Surveillance algorithmique depuis le ciel et accroissement de l’arsenal juridique sont au menu du rapport rédigé depuis le Palais du Luxembourg.
Que faire face aux rodéos urbains ? En général, la question revient sur le devant de la scène lorsque l’un d’entre eux fait une victime grave et/ou lorsque pointe à l’horizon une échéance électorale. À une petite année de la prochaine présidentielle est alors que les candidats de tout bords commencent à se dévoiler, c’est visiblement l’option numéro 2 qui coïncide avec la publication d’un tout récent rapport du Sénat. Un rapport qui prône un peu de pédagogie (intégration d’un module de sensibilisation aux dangers des rodéos dans les formations de sécurité routière suivies par les adolescents) et beaucoup de fermeté articulée autour d’un renforcement de l’arsenal juridique et technique.
Entre autres préconisations : une destruction accélérée des véhicules saisis, une extension de la peine d’emprisonnement encourue lors de pratiques en réunion (jusqu’à trois ans), le recours à une surveillance algorithmique par drones et une modification de la définition pénale du rodéo d’où serait supprimée la nécessité d’une mise en danger des autres usagers de la route.

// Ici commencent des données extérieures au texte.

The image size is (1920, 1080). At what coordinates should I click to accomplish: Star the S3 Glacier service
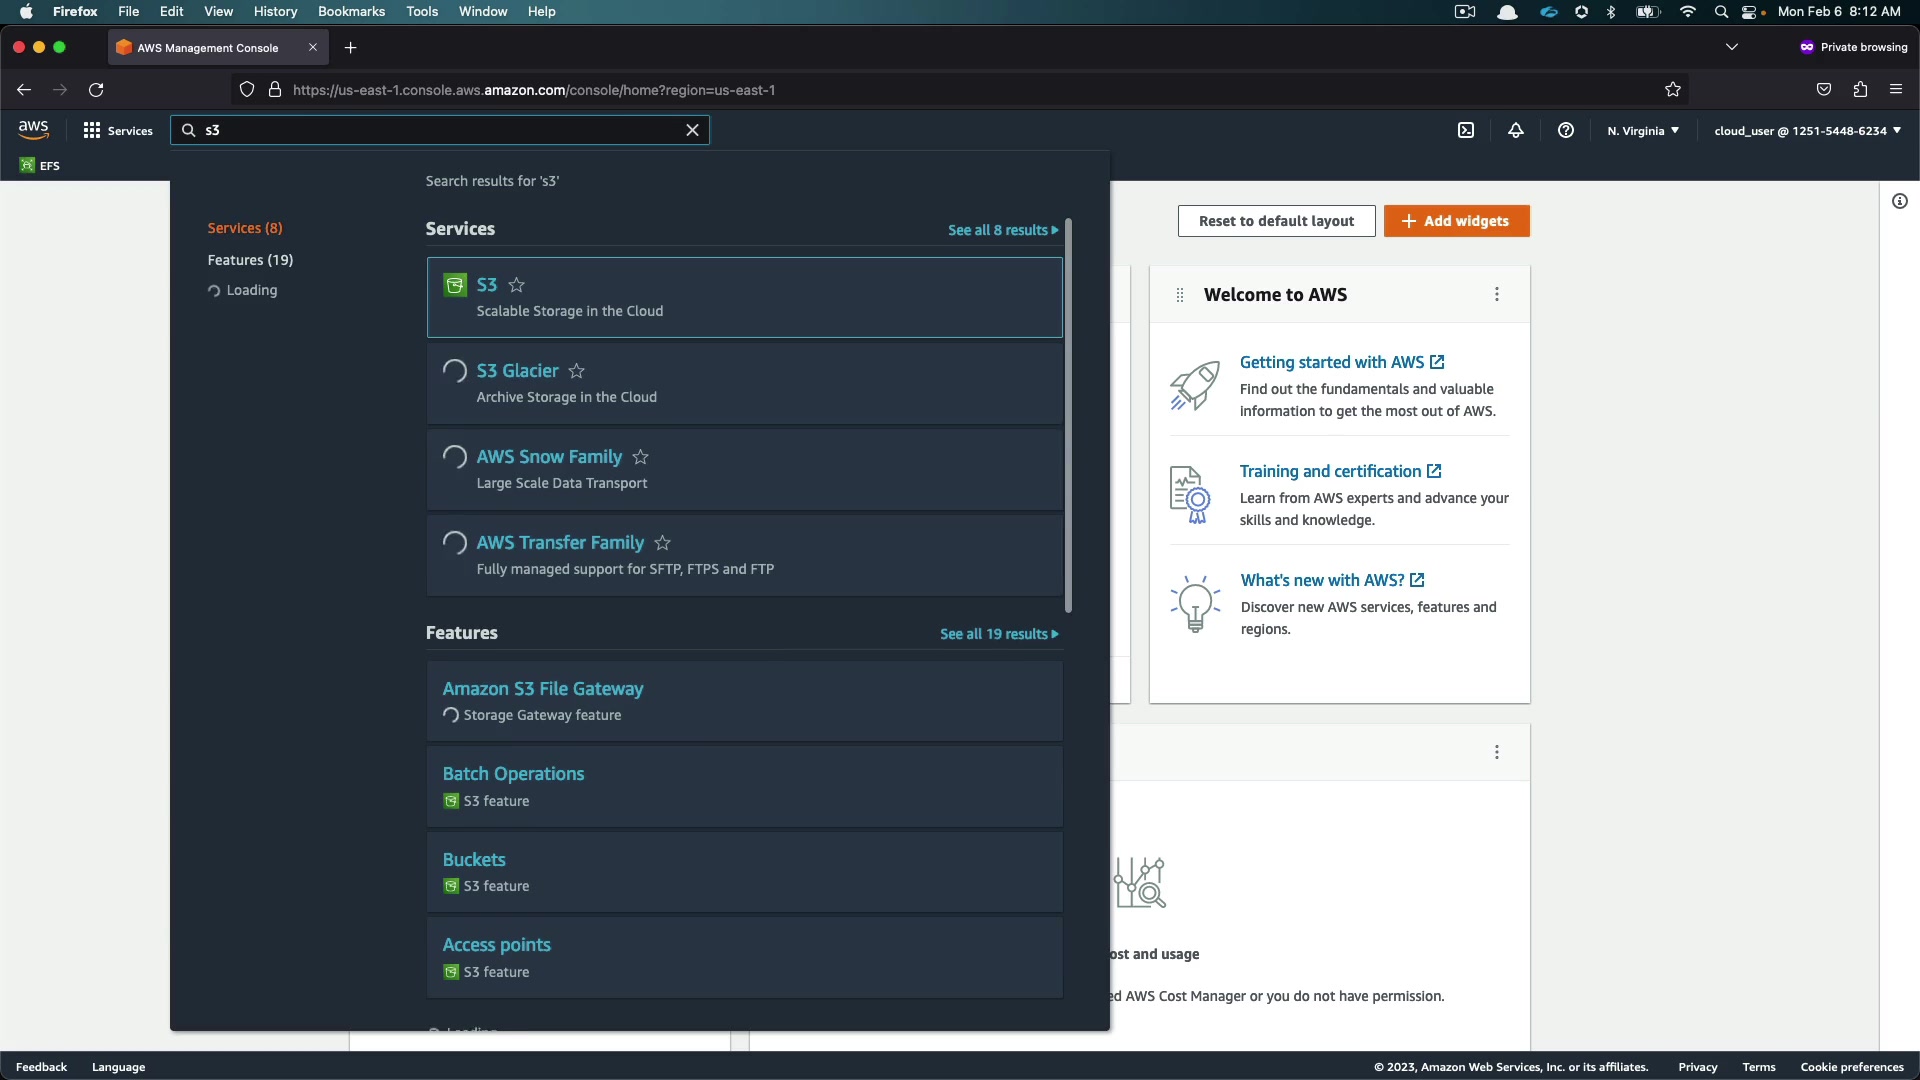point(577,371)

Des préconisations vraiment en prise avec le réel ? Si l’on garde en tête que la plupart des véhicules utilisés dans ces rodéos sont volés, qu’une bonne partie des auteurs est mineure, qu’une surveillance automatisée par des drones munis de caméras pose des questions relatives au respect des libertés publiques et qu’expurger de la notion de rodéo la mise en danger de la vie d’autrui revient à délictualiser tout comportement contraire aux règles de sécurité routière (par exemple, une roue arrière), il y a de quoi émettre un sérieux doute.

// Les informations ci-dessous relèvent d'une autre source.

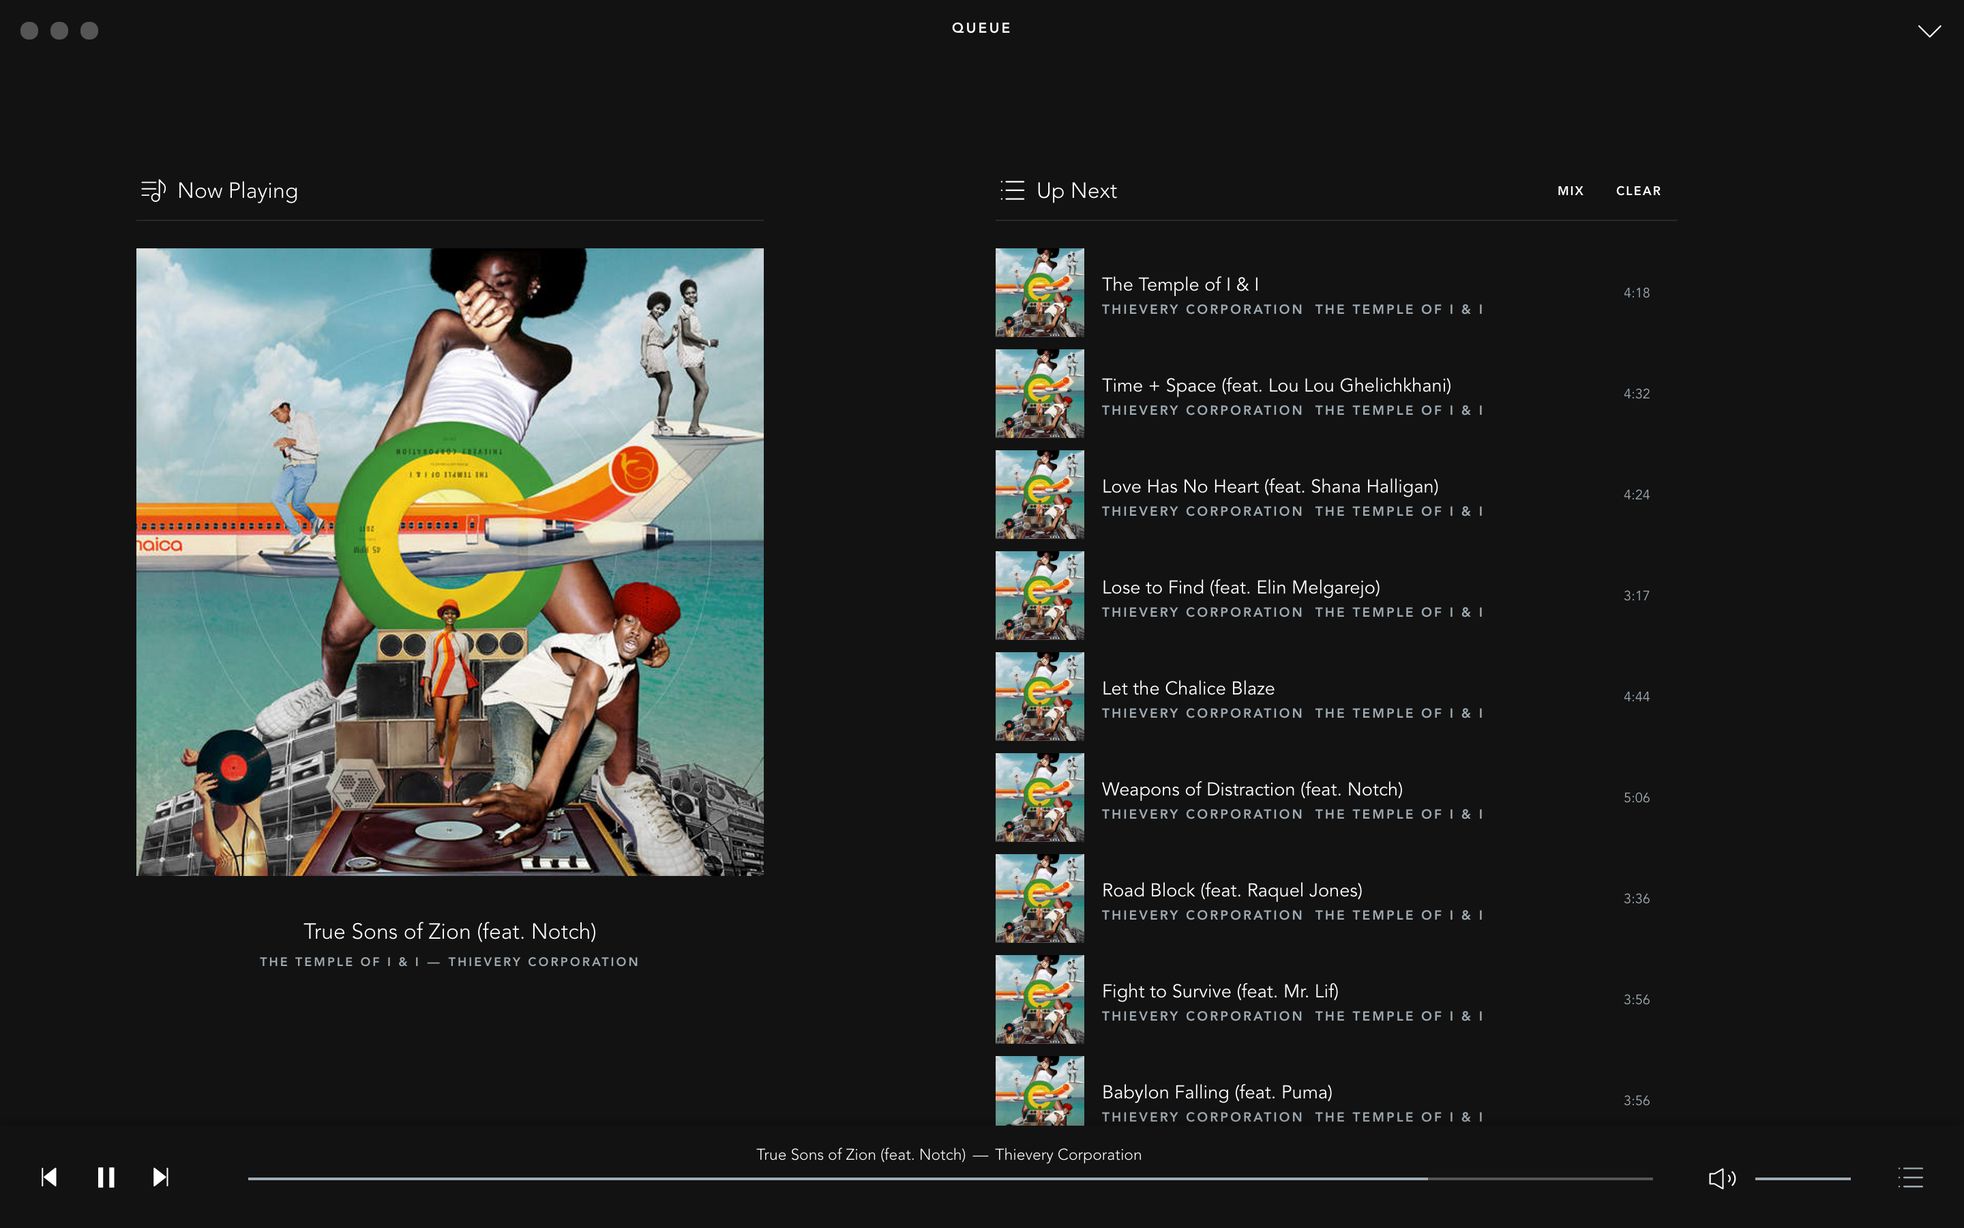
Task: Click the Up Next list icon
Action: click(1012, 190)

Mais bon, pas de quoi être surpris ni se faire des nœuds au cerveau. Que les sénateurs soient assez peu portés sur le stunt, on s’en doutait. Que ce rapport puisse déboucher sur quelque chose de tangible, c’est nettement moins sûr. Pour l’instant, il sert à étayer le projet de loi RIPOST porté par le ministre de l’Intérieur (projet fourre-tout qui vise aussi les rave party et l’usage du gaz hilarant). Et si par hasard ce projet débouche sur un vote, il devra ensuite être validé par le Conseil constitutionnel puis être suivi de décrets d’application, tout cela avant la prochaine présidentielle et alors que l’Assemblée nationale sera occupée à voter un budget tout en évitant l’implosion. Autant dire que les amateurs de rodéos vont encore pouvoir reposer pas mal de roues arrière avant que « l’arsenal » du Sénat vienne véritablement les contrarier.